A quasi 41 anni di distanza da quel lontano ottobre 1975 in cui il singolo vide la luce, tra l’altro con un certo carico di casualità (i Queen avrebbero voluto che il primo estratto dal nuovo disco fosse The Prophet’s Song) ecco che l’esperienza visiva legata al celebre brano acquista ad una valenza squisitamente hi-tech, grazie all’ideazione di un’apposita app che consiste di trasformare Bohemian Rapsody in un’esperienza virtuale, andando a creare una sorta di mondo immaginario ricalcato sulle note della canzone e sui suoi celeberrimi cori.

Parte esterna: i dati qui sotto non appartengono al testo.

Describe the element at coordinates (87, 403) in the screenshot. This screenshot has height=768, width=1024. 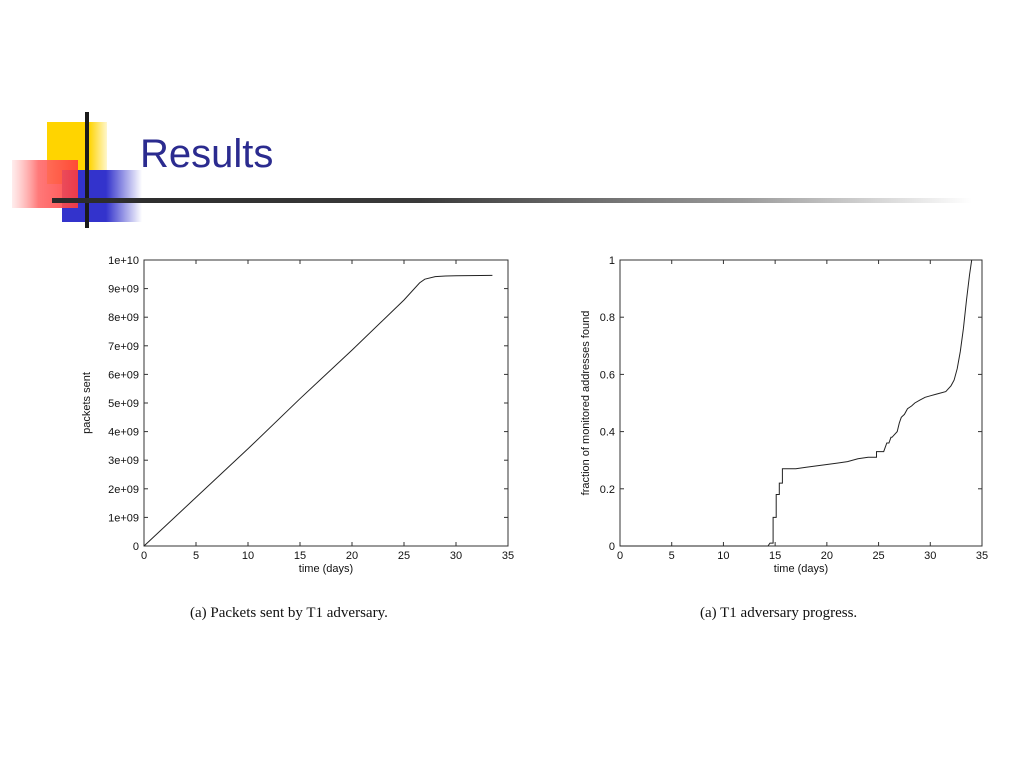
I see `y-axis-label: packets sent` at that location.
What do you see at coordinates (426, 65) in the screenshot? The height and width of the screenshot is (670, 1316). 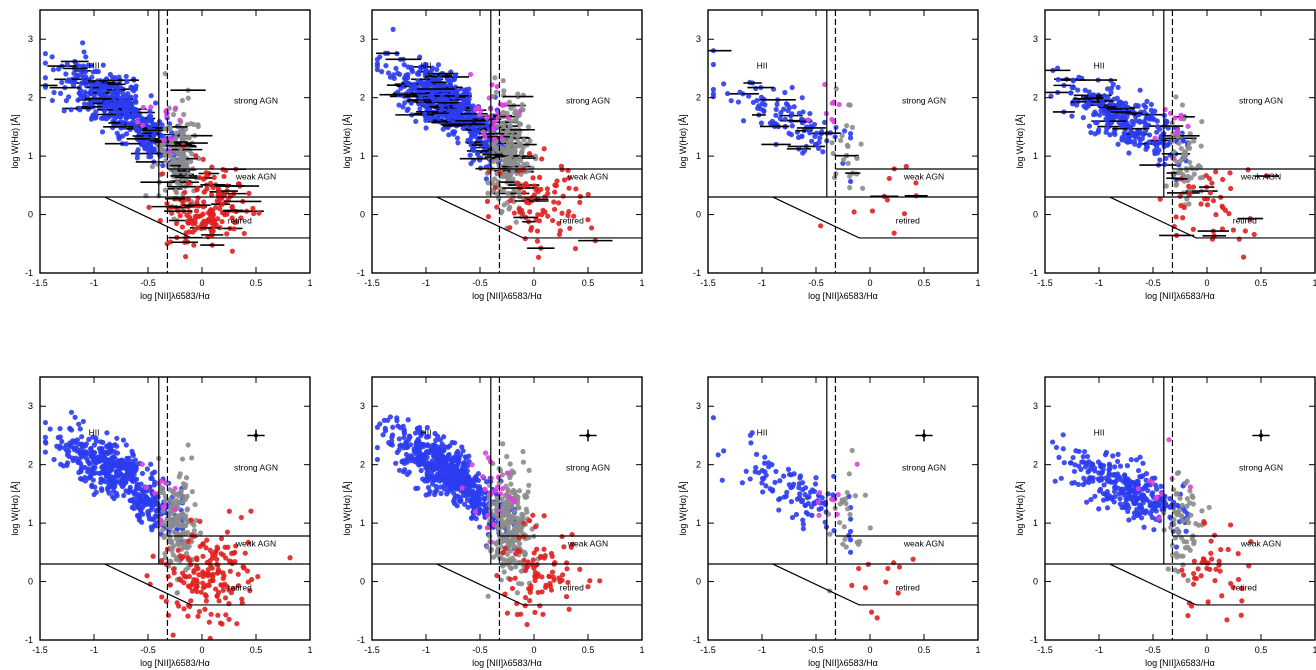 I see `hii-region-label: HII` at bounding box center [426, 65].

Già disponibile per Android e presto in arrivo per iOS, The Bohemian Rapsody Experience consta infatti di una sorta di escursione virtuale nell’immaginario di Freddie Mercury e consente a tutti i fruitori di calarsi in una realtà fantastica grazie all’abbinamento tra un comune smartphone e particolari visori dedicati alla realtà virtuale, permettendo inoltre all’ascoltatore di esplorare in modo unico ed individuale il mondo rappresentato, all’interno del qual risulta possibile orientarsi attraverso i movimenti del corpo e dello sguardo.
Accolta con entusiasmo dai fan della band e dallo stesso chitarrista Brian May, la nuova app rappresenta al momento l’unico esperimento in questo senso dotato di effettivo successo (Bjork tentò qualcosa di simile qualche anno fa) e si ripromette di rivoluzionare quel complesso sistema di abbinamento tra immagini e suoni che prese il via, manco a dirlo, proprio con la stessa Bohemian Rapsdoy in un’epoca storica in cui il binomio in questione veniva giudicato troppo pionieristico per vedere la luce.